The Weekly View (1/17/17)

What’s On Our Minds:

The investment professionals at Tufton Capital believe that a long-term, buy and hold investment strategy is the to safest, and smartest, way to build wealth in the stock market.  Quite simply, it’s been proven time and time again to return exponential gains on invested capital.

Cultivating Your Portfolio

The term “buy and hold” doesn’t mean investing and forgetting about your portfolio for the next 20 years. There are ways to cultivate and prune your portfolio while still maintaining a long-haul investing strategy. For instance, if a company you invest in changes fundamentally, you may not want to continue owning that security. If the overall market changes dramatically, as it has in the past, you may actually benefit from selling an investment or group of investments. Finally, changing goals as you get closer to retirement may warrant a more conservative portfolio.

Bad Markets

The typical investor is tempted to get out of a bad market by selling when prices are low, which is a poor strategy. The economy fluctuates between good and bad all the time, and those who constantly buy and sell will be hit the hardest in a bad economy. By holding on to your investments, you’ll be better able to ride out a down market, especially if your portfolio is diversified.

Taxes and Fees

Frequent trading results in higher fees, so long haul-investors pay less while fees eat up much of a day trader’s profits. Additionally, short-term gains are taxed at a higher rate than long-term gains. Even if you have the fortune of timing the market successfully, your profits will be diminished by taxes and fees.
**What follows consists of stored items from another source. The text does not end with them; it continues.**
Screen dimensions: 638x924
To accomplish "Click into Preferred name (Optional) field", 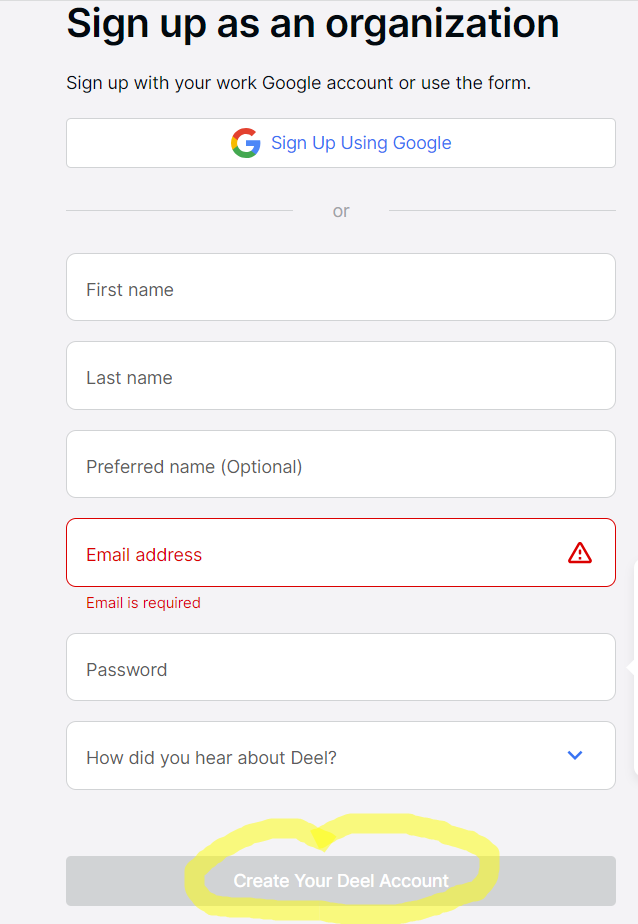I will 340,464.
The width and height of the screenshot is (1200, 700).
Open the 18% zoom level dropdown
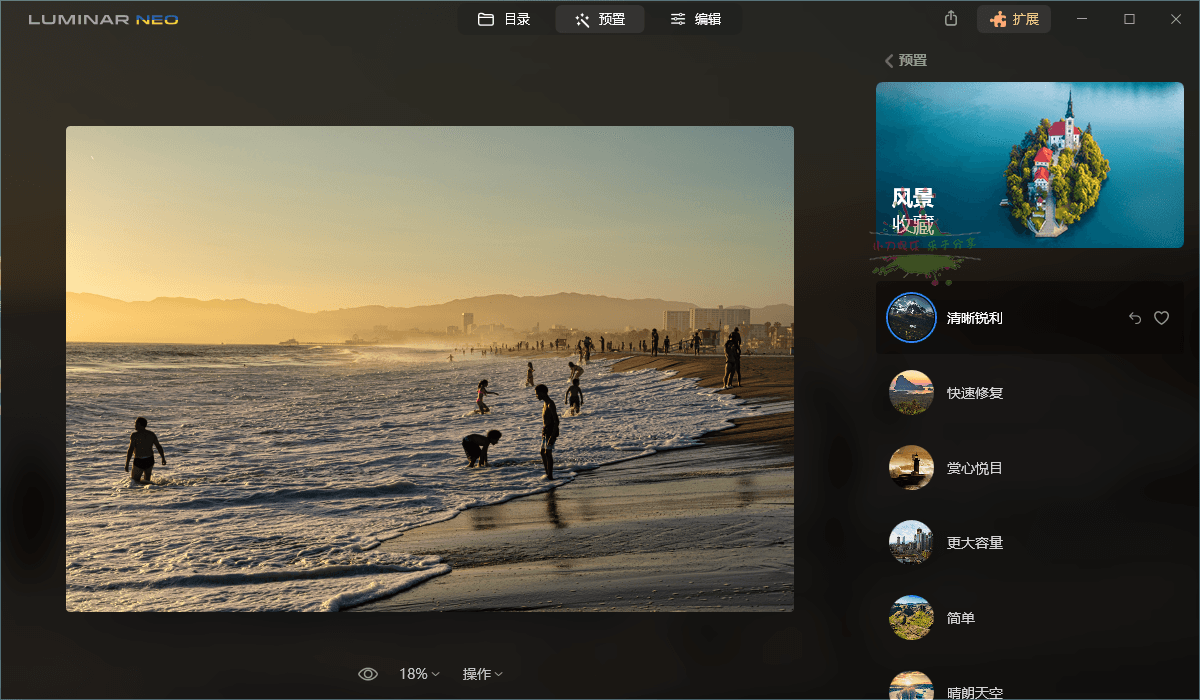418,673
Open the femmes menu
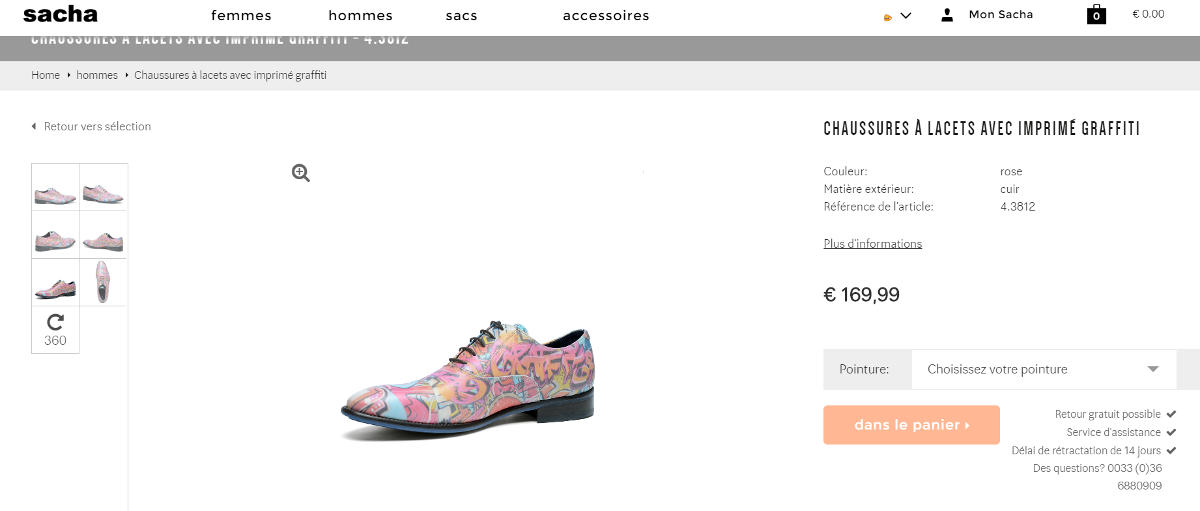1200x511 pixels. point(241,15)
Investing for the long-haul is the best investing strategy for the majority of investors because it not only ensures modest gains but is also less likely to yield major losses. A long-haul investment strategy is based on informed, careful decision making and patience.

 

Last Week’s Highlights:

Investors were focused on the beginning of fourth quarter earnings season and political headlines last week.  Stocks were slightly lower.  After getting close earlier this month, the Dow Jones just can’t seem to crack the 20,000 point threshold.

President-elect Donald Trump held his first press conference in more than five months on Wednesday. Investors were looking for him to cover taxes, fiscal policy, or infrastructure spending but he didn’t elaborate on those topics.

 

Looking Ahead:

The market was closed on Monday for Martin Luther King Day.

Some important earnings announcements will be coming out this week including CSX on Tuesday, Netflix on Wednesday, and General Electric on Friday.

On Friday, Donald Trump will be sworn in as President. Investors are expecting a shift towards pro-growth policies that should result in better economic and earnings growth.  Trump’s economic plans are broad and he hasn’t gone into specifics but he will likely focus on corporate tax cuts, repatriation of foreign cash, a fiscal push towards infrastructure spending, and perhaps some protectionist tariffs.  We will have to wait and see if Washington can keep the bull market going in 2017.